Cultivating the Spirit: How College Can Enhance Students’ Inner Lives
Cultivating the Spirit is a book “…about the spiritual growth of college students” (1). This pithy description may lead some who work in faith-based institutions or in “religious” campus roles to add it quickly to their reading lists. After all, as the argument may go, students’ spiritual formation is central to what these folks prize. Conversely, this succinct description of the book may lead others who work in public colleges and universities or those who believe that spirituality is simply not an appropriate academic consideration, much less outcome, to stop reading. After all, as the argument may go, the unbiased cultivation of the intellect and the objective pursuit of new knowledge are what higher education is properly about; spiritual formation is the domain of another institution called the church.
Both groups of educators will be disappointed by this book. The former group will be disappointed because the authors’ usage of spirituality seems boundless; the authors count all kinds of human activity as expressions of human spirituality. More specifically, a student helping a friend with a personal problem, a student searching for meaning, a student promoting racial understanding, a student who participates in community service, a student interested in understanding other countries, a student who feels a strong connection to all humanity—all of these students, according to the authors, are spiritually “questing.” The authors even suggest that a student who feels mostly at peace in the world may be “…the prototypic defining quality of a spiritual person” (142). For those who may be interested in a more discriminating view of spirituality—for example, a view that posits that expressions of spirituality are inextricably tethered to one’s fundamental convictions—Cultivating the Spirit represents an “open range” spirituality to be sure.
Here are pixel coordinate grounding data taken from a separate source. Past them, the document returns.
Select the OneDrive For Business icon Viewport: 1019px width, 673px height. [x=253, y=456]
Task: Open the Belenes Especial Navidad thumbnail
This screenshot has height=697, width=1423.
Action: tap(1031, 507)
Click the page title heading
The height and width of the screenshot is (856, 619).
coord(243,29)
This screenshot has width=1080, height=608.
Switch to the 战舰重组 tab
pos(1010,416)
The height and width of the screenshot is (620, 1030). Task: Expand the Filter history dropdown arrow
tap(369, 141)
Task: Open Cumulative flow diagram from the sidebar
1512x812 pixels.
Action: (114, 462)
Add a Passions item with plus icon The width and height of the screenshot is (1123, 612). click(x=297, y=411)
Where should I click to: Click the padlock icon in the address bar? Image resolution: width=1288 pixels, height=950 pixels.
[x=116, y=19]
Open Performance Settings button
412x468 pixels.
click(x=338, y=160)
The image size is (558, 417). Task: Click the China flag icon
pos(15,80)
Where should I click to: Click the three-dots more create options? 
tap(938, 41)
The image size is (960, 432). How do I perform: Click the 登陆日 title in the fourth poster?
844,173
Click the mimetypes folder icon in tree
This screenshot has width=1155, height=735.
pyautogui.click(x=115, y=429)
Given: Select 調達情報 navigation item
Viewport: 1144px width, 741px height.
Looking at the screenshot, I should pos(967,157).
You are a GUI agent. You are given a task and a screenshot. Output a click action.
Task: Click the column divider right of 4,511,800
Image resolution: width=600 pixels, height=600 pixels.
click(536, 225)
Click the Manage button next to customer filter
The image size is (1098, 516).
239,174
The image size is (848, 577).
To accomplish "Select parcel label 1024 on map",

The latter group of educators will be disappointed—and perhaps more so, distressed—for the same reason as the former group, namely, because of the authors’ broad definition of spirituality. Imagine the reaction of a sociology professor who believes that academics and spirituality are distinct endeavors when she finds out that the service learning project that she assigned is positively contributing to students’ spiritual formation. Likewise, consider the response of a business faculty member who believes that formal learning and one’s spiritual quest are mutually exclusive when he finds out that the off-campus study component of his course is strengthening students’ spiritual understanding of life. The authors agree that “we … observe considerable reluctance within faculty on the place of spirituality in higher education” (150). But they quickly go on to suggest: “One wonders if some of this discomfort would be alleviated if faculty knew how we have attempted to define and measure ‘spirituality’” (151). I submit that the exact opposite would be the case, at least to the extent that faculty are vigilant to avoid “spiritual things” at all costs in their classrooms. This book in the hands of such faculty members may incite them to undertake complete overhauls of their courses in an effort to expunge any and all of the pedagogical components that the authors believe contribute positively to college students’ spiritual development!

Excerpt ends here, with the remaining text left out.